On one hand, much of this pessimism is rooted in fact. “Schools in poor communities spend less per pupil — and often many thousands of dollars less per pupil — than schools in nearby affluent communities,” according to a 2013 report from the Department of Education.

Districts with more money can afford to implement the latest classroom technologies in ways poorer districts cannot, creating a disparity that has very real implications for students entering the workforce after graduation. “This is arguably the most important equity related variable in American schooling today,” the report adds.

On the other hand, this perspective ignores two critical realities: First is the inevitable fact that wealthy students have greater access to technology, regardless of whether their schools implement it in the classroom or not. Second is that teachers often benefit from classroom tech just as much, if not more, than their students.

Our focus on the potential disparities generated by student-centered classroom tech often overshadows the way this technology serves the teachers.

Technology in education can have a dramatic and compound advantage: It can help make teaching a sustainable profession by arming teachers with critical classroom resources, which, in turn, creates a disproportionately positive — not negative — effect on the least advantaged students.

“To assist students, teachers need curricular materials and technology systems that support learning,” states the U.S. Dept. of Education report. “This is especially true of teachers in struggling schools.”

To address the compound advantages of classroom technology, we first need to take a look at the state of today’s teaching, which by most accounts is a profession beset by high turnover and overall dissatisfaction.

Nearly 25 percent of public school teachers leave the profession within their first three years, according to the U.S. Department of Education — but it’s the most underserved areas that see the worst turnover. In New York City, public schools lose two-thirds of their faculty every five years, and in Chicago, underserved schools studied were losing half of their teachers every three years.

The high rate of teacher turnover is especially worrisome considering the fact that quality teachers are one of the most important school-related influences on a child’s education. A student’s success in the classroom is influenced by a number of factors, but a recent study from RAND estimated that teachers have two to three times more impact on a student’s education than any other school-related variable.

A report about teacher turnover from NYU sums up the issue this way: “Students in low-income schools are more likely to be disruptive in class. Novice teachers who lack effective classroom management skills are more likely to leave for another school or leave the profession entirely. New teachers arrive on the scene and students act up because they feel they’ve been abandoned and distrust the unknown teacher. And the cycle continues.”

So what does technology have to do with all this? Technology in the classroom, particularly technology that improves curriculum and instruction in disadvantaged districts, not only mitigates teacher turnover but improves student achievement in those districts as well.

Curriculum reform is often the least expensive intervention for improving student outcomes, according to reports from Chiefs for Change and StandardsWork. Pair that curriculum reform with scalable tech-driven distribution, and we’re able to support teachers in ways textbooks never could.

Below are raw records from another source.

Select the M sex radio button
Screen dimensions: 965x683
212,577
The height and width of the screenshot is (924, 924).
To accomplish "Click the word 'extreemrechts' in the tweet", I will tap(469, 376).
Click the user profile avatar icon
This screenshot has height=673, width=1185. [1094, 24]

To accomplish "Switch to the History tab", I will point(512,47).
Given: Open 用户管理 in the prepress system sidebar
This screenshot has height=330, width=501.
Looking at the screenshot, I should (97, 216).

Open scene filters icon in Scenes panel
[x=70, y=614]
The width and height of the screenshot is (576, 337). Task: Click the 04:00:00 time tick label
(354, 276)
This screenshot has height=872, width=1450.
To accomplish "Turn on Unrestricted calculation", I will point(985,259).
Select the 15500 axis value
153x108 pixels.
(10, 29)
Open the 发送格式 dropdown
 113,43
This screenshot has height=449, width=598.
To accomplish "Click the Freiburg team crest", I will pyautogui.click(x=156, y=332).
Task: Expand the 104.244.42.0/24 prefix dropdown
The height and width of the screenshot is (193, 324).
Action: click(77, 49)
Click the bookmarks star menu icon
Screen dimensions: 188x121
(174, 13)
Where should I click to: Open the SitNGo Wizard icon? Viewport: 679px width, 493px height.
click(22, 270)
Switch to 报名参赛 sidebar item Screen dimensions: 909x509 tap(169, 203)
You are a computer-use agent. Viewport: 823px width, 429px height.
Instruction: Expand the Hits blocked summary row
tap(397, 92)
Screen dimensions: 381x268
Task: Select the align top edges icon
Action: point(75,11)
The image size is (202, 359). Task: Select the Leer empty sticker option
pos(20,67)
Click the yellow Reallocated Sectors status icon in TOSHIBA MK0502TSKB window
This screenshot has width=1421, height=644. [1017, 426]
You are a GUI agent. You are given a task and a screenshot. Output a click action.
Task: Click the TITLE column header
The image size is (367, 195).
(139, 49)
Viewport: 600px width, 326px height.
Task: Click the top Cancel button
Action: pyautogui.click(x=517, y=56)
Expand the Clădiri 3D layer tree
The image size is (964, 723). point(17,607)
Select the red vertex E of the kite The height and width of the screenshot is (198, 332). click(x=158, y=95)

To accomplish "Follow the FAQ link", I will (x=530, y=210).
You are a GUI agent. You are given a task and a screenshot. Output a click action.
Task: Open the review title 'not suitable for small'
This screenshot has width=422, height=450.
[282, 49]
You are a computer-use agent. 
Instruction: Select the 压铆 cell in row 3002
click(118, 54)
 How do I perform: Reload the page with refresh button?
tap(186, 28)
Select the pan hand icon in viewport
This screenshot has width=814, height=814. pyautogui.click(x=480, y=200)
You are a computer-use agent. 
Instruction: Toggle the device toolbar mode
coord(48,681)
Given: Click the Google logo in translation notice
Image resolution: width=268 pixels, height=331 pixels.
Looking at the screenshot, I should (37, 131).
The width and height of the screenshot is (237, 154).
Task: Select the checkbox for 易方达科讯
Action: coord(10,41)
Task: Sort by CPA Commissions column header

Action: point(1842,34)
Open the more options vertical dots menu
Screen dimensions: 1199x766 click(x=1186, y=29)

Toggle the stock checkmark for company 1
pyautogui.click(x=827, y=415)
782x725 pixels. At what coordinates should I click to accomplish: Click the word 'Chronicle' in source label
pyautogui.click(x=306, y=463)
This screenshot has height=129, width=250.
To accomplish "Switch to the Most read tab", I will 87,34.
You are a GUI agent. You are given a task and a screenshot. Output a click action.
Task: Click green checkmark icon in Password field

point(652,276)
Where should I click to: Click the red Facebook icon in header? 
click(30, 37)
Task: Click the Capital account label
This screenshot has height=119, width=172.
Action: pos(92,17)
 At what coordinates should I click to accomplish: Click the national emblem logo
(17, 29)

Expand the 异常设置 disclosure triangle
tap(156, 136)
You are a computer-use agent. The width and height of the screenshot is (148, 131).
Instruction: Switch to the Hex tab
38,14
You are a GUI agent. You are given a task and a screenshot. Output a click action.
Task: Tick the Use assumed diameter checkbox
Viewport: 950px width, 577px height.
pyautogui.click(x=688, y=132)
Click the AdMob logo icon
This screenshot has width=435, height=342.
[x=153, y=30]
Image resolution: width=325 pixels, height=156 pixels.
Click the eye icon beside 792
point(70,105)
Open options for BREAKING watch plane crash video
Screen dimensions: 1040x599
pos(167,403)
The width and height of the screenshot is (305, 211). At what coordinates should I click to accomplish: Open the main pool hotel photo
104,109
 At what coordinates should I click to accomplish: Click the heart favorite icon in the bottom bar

Newark Public Schools took this approach recently and achieved notable results. They successfully standardized a custom curriculum across all their English Language Arts, all while freeing up their teachers’ time to focus on the instruction itself.

We call this sort of support curriculum-as-a-service, and it enables school districts to easily align curricular materials to their instructional goals and distribute these materials effectively across their district — all at a lower cost than traditional textbook adoptions.

Researchers at Northwestern University recently found that providing teachers with high-quality, teacher-centered technology, including digital curricular resources and task management software, increased student test scores by a statistically significant margin. Moreso, the researchers identified this sort of technological intervention as an inexpensive and consistently effective educational tool.

“Because of the low marginal cost of the intervention, it is extraordinarily cost effective,” said the Northwestern study. “Furthermore, because the lessons and supports are provided on the Internet, the intervention is highly scalable, and can be implemented in remote locations where other policy approaches would be infeasible.

It’s time we view technology in the classroom as a critical tool for teacher preparedness and retention — not just as a tool for direct student instruction. The country’s most vulnerable school districts necessitate long-serving and dedicated teachers, but the reality is the opposite — inexperienced teachers leave poorer districts, unable to balance the demands of lesson planning and classroom management, only to be replaced by more inexperienced teachers. Embracing technologies that make teaching a more sustainable profession can have profound and lasting impact on student achievement.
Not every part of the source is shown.